Une intervention précoce avec le rituximab, un médicament utilisé dans le traitement de la polyarthrite rhumatoïde (PR), peut réduire le risque de détérioration de la myasthénie grave, une maladie auto-immune qui entraîne une perte de contrôle musculaire. C’est selon une étude clinique randomisée menée par des chercheurs du Karolinska Institutet en Suède et publiée dans la revue JAMA Neurologie.
Les patients atteints d’une myasthénie d’apparition récente qui ont reçu du rituximab en complément de la norme de soins ont montré une plus grande amélioration par rapport aux patients qui ont reçu un placebo. Ils avaient également besoin de moins de traitements adjuvants et de doses de cortisone plus faibles que le groupe placebo. Ce sont des résultats encourageants qui laissent espérer une stratégie plus efficace pour contrôler plus rapidement la myasthénie d’apparition récente, même si des études plus importantes seront nécessaires pour évaluer les effets à long terme du traitement.

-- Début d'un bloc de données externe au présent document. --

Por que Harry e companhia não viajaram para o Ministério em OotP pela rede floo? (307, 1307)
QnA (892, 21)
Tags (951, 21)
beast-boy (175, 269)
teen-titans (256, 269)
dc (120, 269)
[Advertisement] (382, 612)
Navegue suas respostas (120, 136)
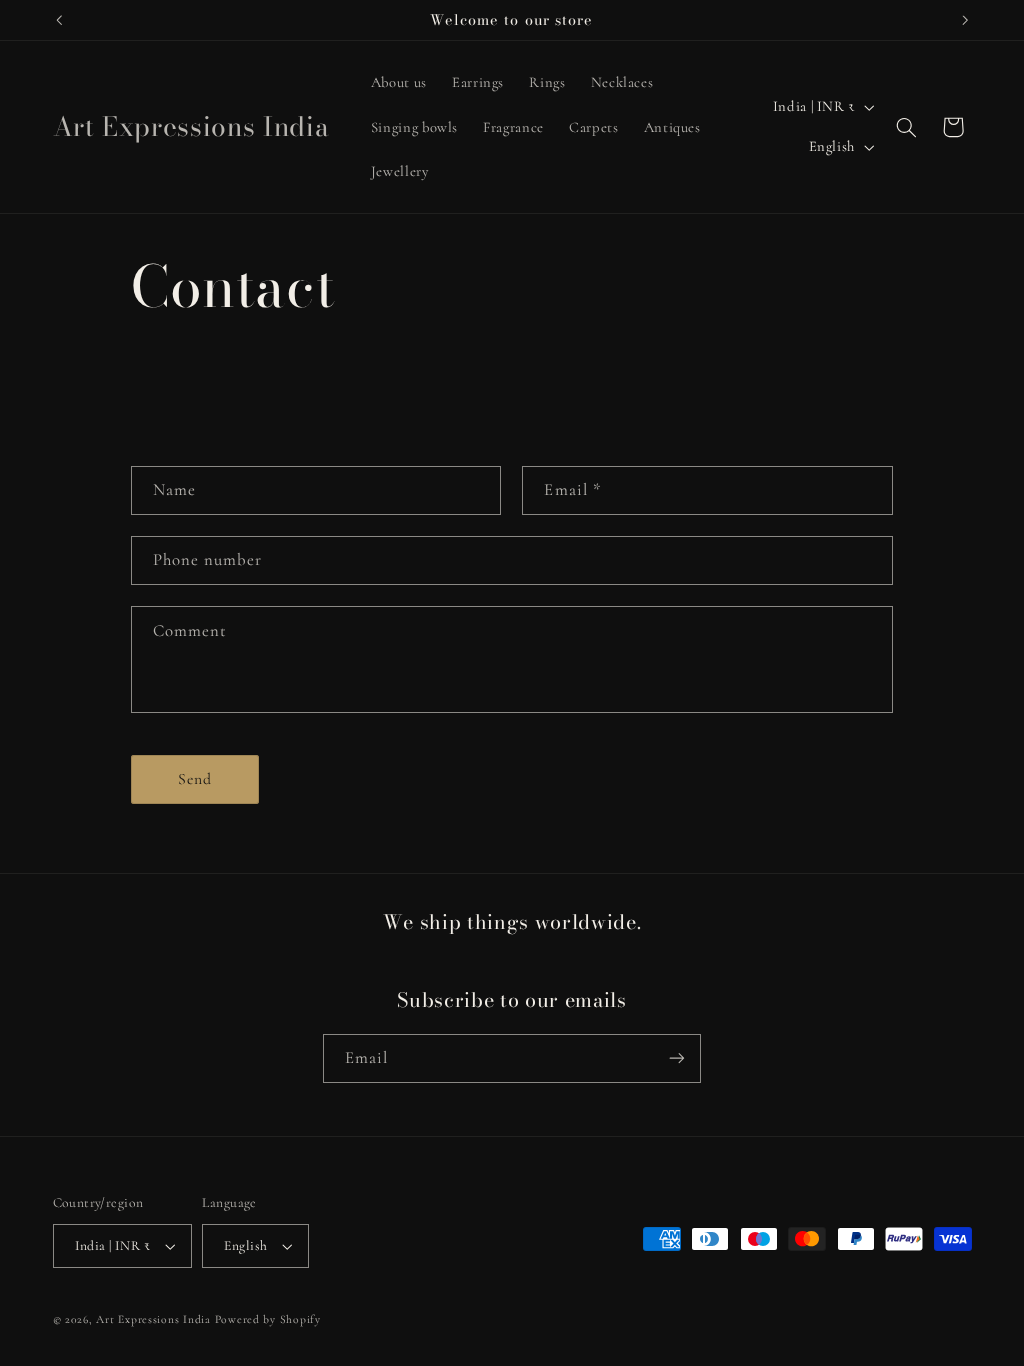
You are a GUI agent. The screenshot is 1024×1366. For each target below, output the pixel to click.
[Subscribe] (677, 1058)
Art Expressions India (153, 1319)
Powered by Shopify (268, 1319)
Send (195, 779)
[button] (906, 127)
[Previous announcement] (59, 20)
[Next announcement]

Fredrik Piehl, professeur, département des neurosciences cliniques, Karolinska Institutet, et chercheur principal de l’étude
Dans la myasthénie grave, le système immunitaire attaque les récepteurs entre les nerfs et les muscles, provoquant une faiblesse musculaire anormale et de la fatigue. Il commence souvent autour des muscles oculaires mais se propage généralement à d’autres muscles du corps. La maladie a tendance à évoluer par poussées et comme il n’existe pas de traitement curatif, l’intervention vise principalement à affaiblir le système immunitaire et à traiter les symptômes. Environ 25 personnes sur 100 000 vivent avec la maladie en Suède, dont la majorité sont des femmes.
Il n’y a qu’un seul médicament autorisé pour la myasthénie, Soliris, mais le traitement est coûteux, ce qui signifie que très peu de patients – aucun à ce jour en Suède – en ont bénéficié. Au lieu de cela, de nombreux patients sont traités avec de la cortisone, qui peut provoquer des effets secondaires, et des traitements par comprimés plus anciens qui ont tendance à manquer de soutien scientifique.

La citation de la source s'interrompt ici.